=== Document excerpt ===
____________________

Deputy Chief Inspector of Hospitals (Central West), on behalf of the Chief Inspector of Hospitals

18 January 2017

During a routine inspection

Medical Services Limited (Shropshire) is operated by Medical Services Limited (MSL). The service provides high dependency patient care and a patient transport service, together with a call centre and control room. The service has been registered to provide transport services, triage and medical advice provided remotely since 12 January 2015.

From its location in Atcham, the provider employed 144 staff and operated 59 ambulances. From January to December 2016, the provider carried out 124,688 patient transport journeys and 3,523 high dependency transfers. It provided transport services for adults and children.

Since 2013 the Denmark-based based Falck Group had been the largest shareholder in MSL, and in July 2015 MSL became a subsidiary of the Falck Group. As a result, the provider was going through a change process as the new parent company’s policies were rolled out across its UK bases.

We inspected this provider using our comprehensive inspection methodology. We carried out the announced part of the inspection on 18 January 2017, along with an unannounced visit to the provider on 31 January 2017.

To get to the heart of patients’ experiences of care and treatment, we ask the same five questions of all services: are they safe, effective, caring, responsive to people's needs, and well-led?

Throughout the inspection, we took account of what people told us and how the provider understood and complied with the Mental Capacity Act 2005.

Services we do not rate

We regulate independent ambulance services but we do not currently have a legal duty to rate them. We highlight good practice and issues that service providers need to improve and take regulatory action as necessary.

We found the following areas of good practice:

  • Staff demonstrated a positive culture of incident reporting.

  • Staff demonstrated compliance with infection prevention and control guidelines.

  • Management of vehicle and equipment servicing was structured and controlled.

  • Appraisal rates were high.

____________________

=== Stored data entries ===
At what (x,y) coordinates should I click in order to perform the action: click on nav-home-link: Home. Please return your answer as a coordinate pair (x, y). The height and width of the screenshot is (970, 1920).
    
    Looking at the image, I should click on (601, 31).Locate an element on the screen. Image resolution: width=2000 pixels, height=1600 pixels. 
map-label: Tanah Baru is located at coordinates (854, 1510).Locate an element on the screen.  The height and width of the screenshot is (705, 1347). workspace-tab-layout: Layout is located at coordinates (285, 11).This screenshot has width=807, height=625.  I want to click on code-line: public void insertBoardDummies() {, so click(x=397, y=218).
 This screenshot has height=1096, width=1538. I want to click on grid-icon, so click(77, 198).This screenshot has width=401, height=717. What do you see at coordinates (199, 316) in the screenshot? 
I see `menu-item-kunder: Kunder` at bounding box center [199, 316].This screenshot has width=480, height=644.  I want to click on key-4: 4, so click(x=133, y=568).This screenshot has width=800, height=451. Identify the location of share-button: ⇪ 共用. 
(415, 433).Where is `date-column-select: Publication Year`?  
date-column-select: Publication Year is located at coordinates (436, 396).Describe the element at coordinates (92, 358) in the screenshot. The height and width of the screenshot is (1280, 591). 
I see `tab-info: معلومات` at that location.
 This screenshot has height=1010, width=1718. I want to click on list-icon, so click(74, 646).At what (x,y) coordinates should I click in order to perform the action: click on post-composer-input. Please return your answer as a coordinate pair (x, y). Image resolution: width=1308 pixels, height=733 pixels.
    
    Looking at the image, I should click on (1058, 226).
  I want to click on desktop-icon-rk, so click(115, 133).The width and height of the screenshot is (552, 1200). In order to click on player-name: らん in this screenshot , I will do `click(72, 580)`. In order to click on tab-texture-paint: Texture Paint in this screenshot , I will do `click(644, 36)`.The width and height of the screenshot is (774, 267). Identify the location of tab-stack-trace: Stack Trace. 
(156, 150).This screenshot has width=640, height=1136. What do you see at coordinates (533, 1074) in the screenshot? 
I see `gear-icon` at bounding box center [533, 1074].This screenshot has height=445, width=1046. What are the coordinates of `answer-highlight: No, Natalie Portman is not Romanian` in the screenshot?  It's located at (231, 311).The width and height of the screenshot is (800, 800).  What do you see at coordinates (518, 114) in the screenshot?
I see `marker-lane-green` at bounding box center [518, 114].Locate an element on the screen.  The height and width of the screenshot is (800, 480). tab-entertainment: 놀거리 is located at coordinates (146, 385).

____________________

=== Work instruction 1 ===
In the inspection report excerpt, reproduce the passage between "During a routine" and "adults and children.", inclusive.
=== Work instruction 2 ===
According to the inspection report excerpt, in what month and year did Medical Services Limited become a subsidiary of the Falck Group?
=== Work instruction 3 ===
List every area of good practice that the inspection report excerpt records.

=== Worked solution 1 ===
During a routine inspection

Medical Services Limited (Shropshire) is operated by Medical Services Limited (MSL). The service provides high dependency patient care and a patient transport service, together with a call centre and control room. The service has been registered to provide transport services, triage and medical advice provided remotely since 12 January 2015.

From its location in Atcham, the provider employed 144 staff and operated 59 ambulances. From January to December 2016, the provider carried out 124,688 patient transport journeys and 3,523 high dependency transfers. It provided transport services for adults and children.

=== Worked solution 2 ===
July 2015

=== Worked solution 3 ===
- Staff demonstrated a positive culture of incident reporting.
- Staff demonstrated compliance with infection prevention and control guidelines.
- Management of vehicle and equipment servicing was structured and controlled.
- Appraisal rates were high.